Which strategy should I use for Intercom API v2.12 Migration Before December 2026?
Choose whether to stay pinned to Intercom API v2.12 behavior for now or migrate to newer API versions before v2.12 is fully deprecated in December 2026.
Blockers
- eol_date: protocol/intercom-rest-api-v2.12 → n/a
- breaking_change_in: protocol/intercom-rest-api-v2.12 → capability/tickets
- breaking_change_in: protocol/intercom-rest-api-v2.14 → capability/tickets
- breaking_change_in: protocol/intercom-rest-api-v2.15 → capability/webhooks
- Lock-in via vendor/intercom
Who this is for
- low-ops
- enterprise
- small-team
Candidates
Stay on v2.12 temporarily while isolating migration blockers
Intercom's v2.12 changelog says the version includes breaking changes and that the API will be deprecated completely in December 2026. As of 2026-03-27, the public Intercom pricing page is still framed around workspace plans, seats, and usage charges rather than API-version pricing, so this is mainly a compatibility and delivery-timing decision.
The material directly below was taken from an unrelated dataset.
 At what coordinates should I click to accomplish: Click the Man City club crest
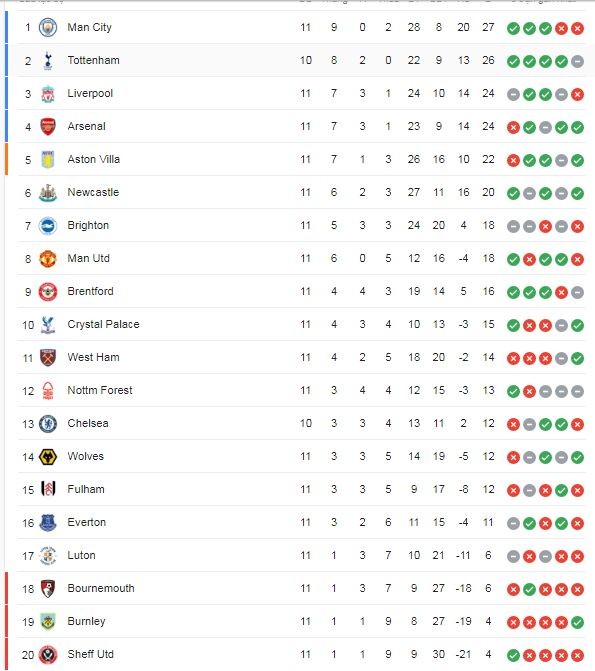pos(48,28)
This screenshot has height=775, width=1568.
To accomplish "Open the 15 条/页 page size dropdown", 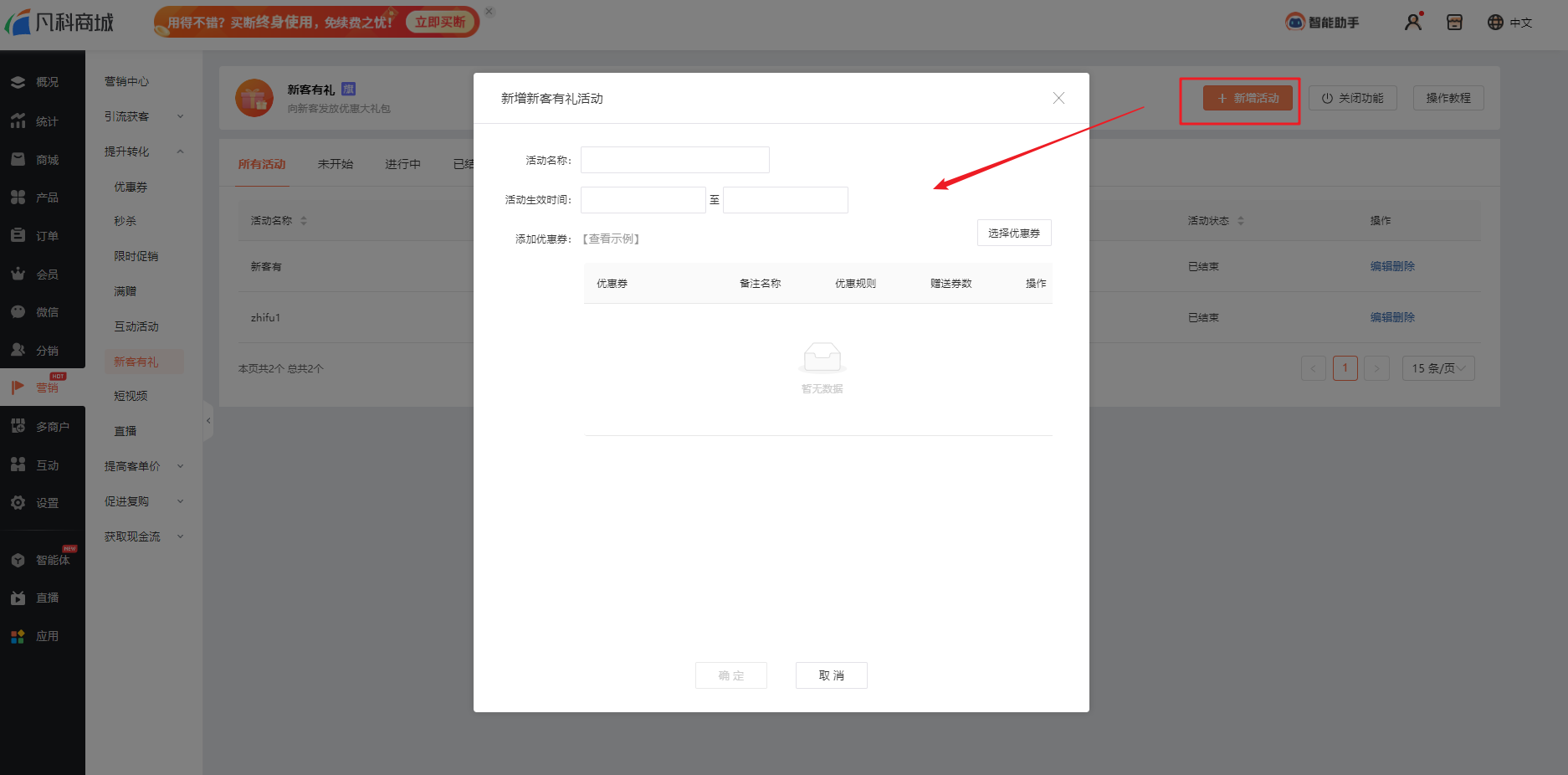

If you are already stable on v2.12, you can keep it briefly while you test newer versions via the `Intercom-Version` header and inventory webhook and ticket-state dependencies. This minimizes immediate churn, but it leaves a hard platform deadline in place.
When to choose
Use this when you need a short-term freeze because production integrations are stable on v2.12 and you have a near-term delivery constraint. The decisive factor is whether you can commit engineering time soon to remove migration blockers before December 2026.
Tradeoffs
Lowest immediate change risk and easiest rollback path, but it defers work into a fixed deprecation window and delays access to newer APIs and webhook behavior.
Cautions
v2.12 already changed ticket state responses to a `ticket_state` object, deprecated using `state` in request bodies in favor of `ticket_state_id`, and removed run assignment rules in v2.12 and all following versions. If your code still depends on older pre-v2.12 ticket or assignment behavior, pinning does not solve the underlying migration work.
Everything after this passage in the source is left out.